Canada Markets closed

2 Dividend Stocks Selling at Their Cheapest in Over 10 Years

Christopher Liew, CFA
Dice engraved with the words buy and sell

I want to focus on two dividend stocks that are selling at their cheapest in 10 years. New investors might not be aware of the standings of the individual stocks back in 2009. Corus Entertainment (TSX:CJR.B) and Husky (TSX:HSE) were once high flyers on the TSX but have fallen like comets from the sky.

Not entertaining anymore

Corus is a $1.1 billion media and content company that has been operating since 1998 from its home base in Toronto. The company operates through two segments: TV and Radio. From the segments alone, you can already tell why the stock is trading at only $5.20 per share today.

Back in 2009, would you believe that the stock price was $16.92? Two years later, Corus climbed to $21.64. People then were great fans of the boob tube and avid radio listeners.

However, video-streaming companies like Netflix and audio-streaming platforms like Spotify have taken over. As a result, TV, and radio seem to be out of place in the modern world.

Corus continues to operate specialty and traditional television networks, and radio stations in Canada and internationally. It has 44 specialty television networks and 15 conventional television stations under its wings. Technology and media services are recent additions.

Conventional TV networks and radio stations are no longer hot items. The stock pays 4.74%, but sustainability is in question since business is not as good as it was 10 years ago.

→ Job 1:
Answer these questions using the article on dividend stocks.
(a) Since what year has Corus been operating?
(b) How many specialty television networks does Corus have?
(c) What dividend yield does the Corus stock pay?
→ Job 2: Continue the article on dividend stocks, starting right after its final sentence.
The rows that come next are separate material and have no connection to the article on dividend stocks.

→ Supplied entries:
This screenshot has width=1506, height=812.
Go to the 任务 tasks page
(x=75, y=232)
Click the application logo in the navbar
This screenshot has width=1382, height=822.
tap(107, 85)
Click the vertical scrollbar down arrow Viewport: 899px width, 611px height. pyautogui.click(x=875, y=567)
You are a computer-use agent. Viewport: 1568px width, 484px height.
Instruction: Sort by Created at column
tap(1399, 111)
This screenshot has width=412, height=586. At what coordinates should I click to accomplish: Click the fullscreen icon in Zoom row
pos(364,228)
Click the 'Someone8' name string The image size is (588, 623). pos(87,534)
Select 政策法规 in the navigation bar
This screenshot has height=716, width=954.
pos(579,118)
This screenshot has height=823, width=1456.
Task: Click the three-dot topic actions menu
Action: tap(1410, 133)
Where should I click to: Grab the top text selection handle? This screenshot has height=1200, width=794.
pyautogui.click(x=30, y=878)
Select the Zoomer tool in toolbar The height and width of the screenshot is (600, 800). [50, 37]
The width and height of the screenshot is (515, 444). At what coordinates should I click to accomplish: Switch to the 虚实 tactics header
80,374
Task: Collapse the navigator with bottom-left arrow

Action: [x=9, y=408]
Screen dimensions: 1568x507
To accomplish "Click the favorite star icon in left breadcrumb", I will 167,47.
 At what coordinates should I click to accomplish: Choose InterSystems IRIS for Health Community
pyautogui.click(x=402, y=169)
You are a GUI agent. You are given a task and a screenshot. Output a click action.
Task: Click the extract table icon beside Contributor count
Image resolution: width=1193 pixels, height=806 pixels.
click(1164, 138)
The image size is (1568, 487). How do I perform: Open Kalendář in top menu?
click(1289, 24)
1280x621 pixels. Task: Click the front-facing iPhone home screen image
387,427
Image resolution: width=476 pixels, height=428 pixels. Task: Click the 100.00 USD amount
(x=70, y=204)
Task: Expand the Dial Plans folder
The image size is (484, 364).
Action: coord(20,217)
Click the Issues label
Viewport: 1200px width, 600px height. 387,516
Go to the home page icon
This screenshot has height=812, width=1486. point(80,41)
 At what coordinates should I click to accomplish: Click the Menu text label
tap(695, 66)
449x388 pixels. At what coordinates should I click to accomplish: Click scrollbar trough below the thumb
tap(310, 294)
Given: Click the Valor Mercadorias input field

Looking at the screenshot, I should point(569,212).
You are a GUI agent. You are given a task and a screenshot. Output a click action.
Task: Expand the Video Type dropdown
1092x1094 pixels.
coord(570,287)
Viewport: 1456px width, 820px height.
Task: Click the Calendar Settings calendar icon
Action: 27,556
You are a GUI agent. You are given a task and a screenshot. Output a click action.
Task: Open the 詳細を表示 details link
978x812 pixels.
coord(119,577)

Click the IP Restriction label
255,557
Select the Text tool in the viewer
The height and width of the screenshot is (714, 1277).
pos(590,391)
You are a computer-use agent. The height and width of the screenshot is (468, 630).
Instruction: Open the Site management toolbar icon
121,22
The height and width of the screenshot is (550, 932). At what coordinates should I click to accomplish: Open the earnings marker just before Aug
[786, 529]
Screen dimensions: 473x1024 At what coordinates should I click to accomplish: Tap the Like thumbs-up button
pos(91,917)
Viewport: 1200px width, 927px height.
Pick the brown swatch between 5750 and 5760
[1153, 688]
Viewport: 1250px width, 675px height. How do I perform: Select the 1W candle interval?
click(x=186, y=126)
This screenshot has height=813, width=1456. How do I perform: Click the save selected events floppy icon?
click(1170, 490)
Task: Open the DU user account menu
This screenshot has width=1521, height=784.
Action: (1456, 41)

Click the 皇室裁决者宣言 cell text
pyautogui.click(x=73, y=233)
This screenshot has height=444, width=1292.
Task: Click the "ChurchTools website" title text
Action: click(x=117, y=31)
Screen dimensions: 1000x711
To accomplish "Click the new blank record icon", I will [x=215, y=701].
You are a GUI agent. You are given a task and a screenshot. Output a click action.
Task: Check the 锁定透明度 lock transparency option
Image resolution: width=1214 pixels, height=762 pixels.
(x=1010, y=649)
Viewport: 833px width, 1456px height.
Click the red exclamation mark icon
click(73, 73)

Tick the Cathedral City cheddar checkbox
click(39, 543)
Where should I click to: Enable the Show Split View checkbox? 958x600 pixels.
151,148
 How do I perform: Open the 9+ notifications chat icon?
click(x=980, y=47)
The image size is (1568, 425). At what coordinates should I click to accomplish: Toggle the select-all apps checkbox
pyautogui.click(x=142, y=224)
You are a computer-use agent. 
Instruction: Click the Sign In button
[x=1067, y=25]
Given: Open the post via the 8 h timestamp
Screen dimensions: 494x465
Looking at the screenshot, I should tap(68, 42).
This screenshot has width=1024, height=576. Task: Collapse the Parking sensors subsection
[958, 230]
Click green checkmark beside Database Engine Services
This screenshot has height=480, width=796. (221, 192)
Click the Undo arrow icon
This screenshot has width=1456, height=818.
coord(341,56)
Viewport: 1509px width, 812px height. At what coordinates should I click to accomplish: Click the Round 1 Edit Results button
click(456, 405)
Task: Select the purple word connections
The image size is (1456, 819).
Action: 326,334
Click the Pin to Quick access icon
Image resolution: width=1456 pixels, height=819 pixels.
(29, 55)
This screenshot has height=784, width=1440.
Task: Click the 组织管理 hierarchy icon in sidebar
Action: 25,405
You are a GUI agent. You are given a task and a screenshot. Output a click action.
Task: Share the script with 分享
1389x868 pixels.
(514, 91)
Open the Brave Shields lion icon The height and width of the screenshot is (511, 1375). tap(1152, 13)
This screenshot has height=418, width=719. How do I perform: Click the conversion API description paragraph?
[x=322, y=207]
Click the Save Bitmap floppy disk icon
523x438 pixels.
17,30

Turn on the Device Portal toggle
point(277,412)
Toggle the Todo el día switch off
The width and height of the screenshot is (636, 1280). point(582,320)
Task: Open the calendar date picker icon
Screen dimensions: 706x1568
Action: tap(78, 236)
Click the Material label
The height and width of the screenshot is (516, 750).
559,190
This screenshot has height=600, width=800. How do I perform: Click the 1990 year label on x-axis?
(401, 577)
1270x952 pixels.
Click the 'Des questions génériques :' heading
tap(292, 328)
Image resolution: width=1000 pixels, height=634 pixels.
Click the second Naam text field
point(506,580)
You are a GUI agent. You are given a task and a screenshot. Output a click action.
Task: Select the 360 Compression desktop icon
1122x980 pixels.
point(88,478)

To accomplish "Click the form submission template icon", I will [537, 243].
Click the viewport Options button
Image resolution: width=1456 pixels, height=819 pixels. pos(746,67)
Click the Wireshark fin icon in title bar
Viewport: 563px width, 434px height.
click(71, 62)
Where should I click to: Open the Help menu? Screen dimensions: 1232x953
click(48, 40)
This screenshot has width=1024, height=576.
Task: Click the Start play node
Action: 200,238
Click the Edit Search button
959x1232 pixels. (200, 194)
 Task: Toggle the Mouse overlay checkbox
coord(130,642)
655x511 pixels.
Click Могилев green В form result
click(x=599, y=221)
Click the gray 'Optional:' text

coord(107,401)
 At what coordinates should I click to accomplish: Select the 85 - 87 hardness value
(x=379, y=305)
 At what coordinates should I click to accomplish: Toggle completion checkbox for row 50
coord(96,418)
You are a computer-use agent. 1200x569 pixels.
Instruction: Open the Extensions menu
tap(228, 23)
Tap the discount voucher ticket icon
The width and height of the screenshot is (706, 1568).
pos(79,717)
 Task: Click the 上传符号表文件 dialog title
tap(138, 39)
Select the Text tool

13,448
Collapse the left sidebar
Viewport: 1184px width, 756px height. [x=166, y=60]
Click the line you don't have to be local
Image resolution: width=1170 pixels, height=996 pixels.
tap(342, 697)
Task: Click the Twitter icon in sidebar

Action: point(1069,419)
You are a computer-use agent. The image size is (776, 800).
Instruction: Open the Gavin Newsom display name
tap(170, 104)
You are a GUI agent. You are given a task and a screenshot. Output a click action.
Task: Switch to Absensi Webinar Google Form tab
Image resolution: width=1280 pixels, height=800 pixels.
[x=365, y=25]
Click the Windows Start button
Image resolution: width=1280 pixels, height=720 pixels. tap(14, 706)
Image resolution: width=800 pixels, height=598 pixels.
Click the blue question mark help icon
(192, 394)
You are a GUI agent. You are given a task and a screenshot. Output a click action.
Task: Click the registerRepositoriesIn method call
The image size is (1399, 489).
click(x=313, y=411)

→ Task answer 1:
(a) 1998
(b) 44
(c) 4.74%

→ Task answer 2:
No energy to grow

Husky is in the same boat as Corus. Ten years ago, the stock was trading at $27.79. As of this writing, it’s down to $9.40, or a steep decline of 66.17%.

The operations of Husky started 81 years ago, and the company is one of the active integrated energy companies in Canada. The company generates revenue from the upstream and downstream segments.

The upstream operations are in Western Canada, offshore East Coast of Canada, and offshore China and Indonesia. Growth could come from China if Husky can add more thermal projects in the future.

Since July, however, production has gone down, which directly impacted cash flow. Husky is not your go-to energy stock, although the 5.43% dividend combined with the low price can whet your investing appetite.

What analysts see so far is the lack of direction. Husky was able to rebound from its massive losses in 2015 and remained in positive territory from 2016 to 2018. Revenue could fall in 2019 with a corresponding decrease in net earnings. Husky is in a bind due to its declining revenue and earnings growth.

Red flags

I am sure bargain hunters are closely monitoring Corus and Husky. But if you’re using your savings to invest in either stock, look at the historical performance and evaluate the growth opportunities of the respective businesses, if there are any.

Otherwise, the business reversals that Corus and Husky went through are red flags. The future is not bright for the two struggling entities.

More reading

Fool contributor Christopher Liew has no position in any of the stocks mentioned. David Gardner owns shares of Netflix. Tom Gardner owns shares of Netflix. The Motley Fool owns shares of and recommends Netflix and Spotify Technology.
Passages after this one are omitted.